Friday, December 25, 2015

Christmas just isn't the same

The sadness I feel this Christmas is deep. I can't shake it. I miss you so much. Your laughter is probably what I miss most. Talking to you, and having someone who truly, deeply cares, I miss that tremendously too. This is the third Christmas without you. I want so badly to call you. I still reach for the phone sometimes. And it cuts me deeply because I realize, as if it's the day one all over again, without you, that you can't answer. 

I hope you had a wonderful Christmas in heaven. You were definitely missed here on earth.  I love you Mama; still, as much as I ever did!
Merry Christmas!

Wednesday, February 11, 2015

Go figure.

I've been so sad for so long. I'm trying desperately to figure out where my joy has gone. I truly want to find my joy again, but it's so difficult with you not here. A big piece of my heart left and went to heaven with you. Go figure it would be the part that motivated me, that would be the part my soul that made me challenge myself. You would never let me settle; never allow me to wallow in self pity. They were no pity parties with you, there were only get over parties. Oh how I wish I could just get over it. But the truth is, I feel like that part of me has gone; it no longer exists.

I've been searching for a change. Listening to motivational speakers, following different passions that I had in life. Nothing is filling this void. There's such a big hole in my heart. It's your space and you're gone.

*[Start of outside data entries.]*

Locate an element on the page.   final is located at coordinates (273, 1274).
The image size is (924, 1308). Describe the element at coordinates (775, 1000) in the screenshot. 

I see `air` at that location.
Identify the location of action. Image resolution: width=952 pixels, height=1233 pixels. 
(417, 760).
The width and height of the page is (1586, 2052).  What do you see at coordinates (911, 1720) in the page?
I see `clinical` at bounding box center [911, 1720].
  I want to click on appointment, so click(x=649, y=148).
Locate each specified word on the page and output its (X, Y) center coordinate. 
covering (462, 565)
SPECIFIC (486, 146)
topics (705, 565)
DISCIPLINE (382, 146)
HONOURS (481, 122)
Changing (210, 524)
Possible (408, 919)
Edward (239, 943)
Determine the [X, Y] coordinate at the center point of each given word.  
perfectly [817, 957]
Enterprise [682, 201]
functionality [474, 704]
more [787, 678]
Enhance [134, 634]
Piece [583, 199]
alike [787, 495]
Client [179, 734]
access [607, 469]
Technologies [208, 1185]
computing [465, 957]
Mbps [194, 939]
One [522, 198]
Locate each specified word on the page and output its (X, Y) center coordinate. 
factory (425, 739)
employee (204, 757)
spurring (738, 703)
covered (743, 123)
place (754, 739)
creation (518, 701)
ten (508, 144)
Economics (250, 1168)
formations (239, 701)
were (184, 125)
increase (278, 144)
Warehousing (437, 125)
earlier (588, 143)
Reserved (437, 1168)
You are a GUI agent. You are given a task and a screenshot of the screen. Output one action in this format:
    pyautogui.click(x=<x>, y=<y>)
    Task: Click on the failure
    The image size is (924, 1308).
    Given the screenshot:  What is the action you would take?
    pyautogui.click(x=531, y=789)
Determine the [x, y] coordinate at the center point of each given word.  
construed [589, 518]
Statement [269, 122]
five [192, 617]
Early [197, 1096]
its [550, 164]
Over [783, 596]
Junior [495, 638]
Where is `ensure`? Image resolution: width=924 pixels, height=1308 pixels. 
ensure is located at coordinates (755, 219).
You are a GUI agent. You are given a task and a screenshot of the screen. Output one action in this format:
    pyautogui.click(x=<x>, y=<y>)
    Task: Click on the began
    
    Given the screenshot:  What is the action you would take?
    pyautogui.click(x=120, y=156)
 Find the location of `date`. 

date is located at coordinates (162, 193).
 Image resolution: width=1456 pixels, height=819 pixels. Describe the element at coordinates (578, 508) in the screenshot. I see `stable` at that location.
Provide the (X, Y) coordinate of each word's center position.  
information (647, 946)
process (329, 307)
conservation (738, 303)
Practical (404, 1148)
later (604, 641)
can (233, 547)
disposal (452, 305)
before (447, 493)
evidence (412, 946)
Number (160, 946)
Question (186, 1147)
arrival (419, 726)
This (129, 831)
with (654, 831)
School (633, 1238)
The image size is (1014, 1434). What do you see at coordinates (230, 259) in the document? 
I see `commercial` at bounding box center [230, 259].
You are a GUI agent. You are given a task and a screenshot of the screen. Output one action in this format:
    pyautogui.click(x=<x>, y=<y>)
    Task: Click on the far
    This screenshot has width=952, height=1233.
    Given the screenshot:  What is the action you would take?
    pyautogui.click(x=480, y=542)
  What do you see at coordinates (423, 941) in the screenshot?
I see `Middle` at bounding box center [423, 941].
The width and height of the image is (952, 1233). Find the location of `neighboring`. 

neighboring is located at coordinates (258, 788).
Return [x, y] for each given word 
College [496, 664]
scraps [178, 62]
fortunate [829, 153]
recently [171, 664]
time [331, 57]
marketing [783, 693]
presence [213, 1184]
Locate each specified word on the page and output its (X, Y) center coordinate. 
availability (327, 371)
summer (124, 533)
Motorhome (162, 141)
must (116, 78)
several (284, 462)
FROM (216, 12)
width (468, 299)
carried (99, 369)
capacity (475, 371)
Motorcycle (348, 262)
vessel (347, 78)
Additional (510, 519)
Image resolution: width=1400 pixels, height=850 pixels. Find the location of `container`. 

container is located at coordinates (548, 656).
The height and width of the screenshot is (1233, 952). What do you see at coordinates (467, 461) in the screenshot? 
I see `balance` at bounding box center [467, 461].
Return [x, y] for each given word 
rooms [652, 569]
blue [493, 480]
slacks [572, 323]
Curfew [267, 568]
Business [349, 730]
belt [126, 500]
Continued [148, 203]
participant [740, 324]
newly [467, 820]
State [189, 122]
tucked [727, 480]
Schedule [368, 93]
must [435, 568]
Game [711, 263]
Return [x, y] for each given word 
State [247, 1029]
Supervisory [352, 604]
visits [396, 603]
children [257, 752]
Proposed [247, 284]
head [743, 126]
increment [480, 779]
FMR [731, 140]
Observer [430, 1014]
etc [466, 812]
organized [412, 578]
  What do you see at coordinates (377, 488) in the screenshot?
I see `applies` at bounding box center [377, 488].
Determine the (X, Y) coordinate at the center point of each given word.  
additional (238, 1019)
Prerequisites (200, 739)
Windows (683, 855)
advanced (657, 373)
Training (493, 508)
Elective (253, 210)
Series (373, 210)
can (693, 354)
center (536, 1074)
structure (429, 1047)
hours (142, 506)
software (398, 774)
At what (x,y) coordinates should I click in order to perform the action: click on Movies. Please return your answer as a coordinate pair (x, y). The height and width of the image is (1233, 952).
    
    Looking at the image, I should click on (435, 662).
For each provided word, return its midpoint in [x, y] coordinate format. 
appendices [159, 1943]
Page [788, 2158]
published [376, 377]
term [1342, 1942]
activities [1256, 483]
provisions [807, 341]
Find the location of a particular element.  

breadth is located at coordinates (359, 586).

Shame on life for going on this way without you here. So much that I want to tell you; soo much and I need to share and the only person that I could share them with who would truly understand was you.

I have to find a way to reclaim some joy.  Just a slice of happiness, somewhere.  My heart still aches.  Sometimes it hurts so bad that it takes my breath away.  It just hurts.  A big part of me is still numb. And I feel totally alone; because I miss you so much.